‘A woman’s place is on the miner’s picket lines!’
- Zoe Cussen
- Mar 11, 2024
- 6 min read
Women Against Pit Closures: the local, the national and the ideological.
‘This strike wasn’t just a war fought on the battlegrounds of the picket line, Parliament and public opinion. It was as much a battle in the homes and families of those fighting for their communities’.
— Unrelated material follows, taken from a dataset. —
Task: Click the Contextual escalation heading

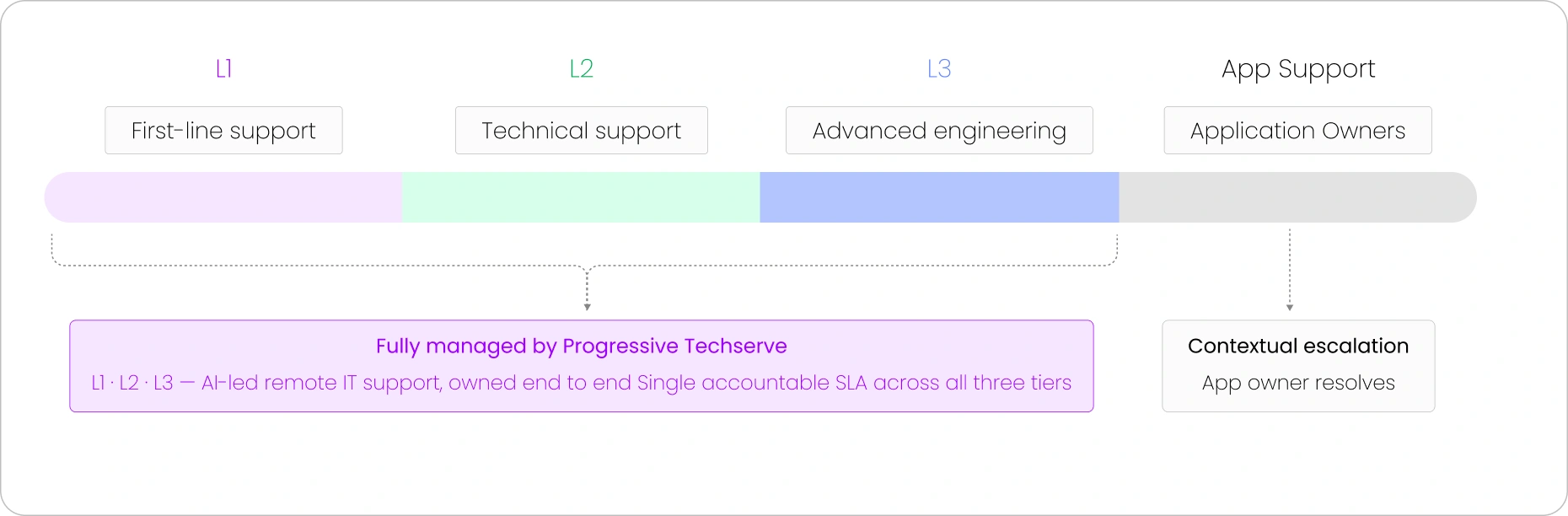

This is how the radical theatre company Red Ladder introduce their current touring production ‘We’re Not Going Back’. The play is a musical comedy telling the story of three sisters living in a fictional South Yorkshire pit village during the 1984-5 miners’ strike, who are determined to set up their own branch of Women Against Pit Closures. The 2024 tour opened on the 8th of March, International Women’s Day and 40 years since the beginning of the strike. ‘We’re Not Going Back” shines a light on the resilience of Yorkshire’s working class communities, and particularly the women at the centre of them, during the most significant industrial battle of post-war Britain.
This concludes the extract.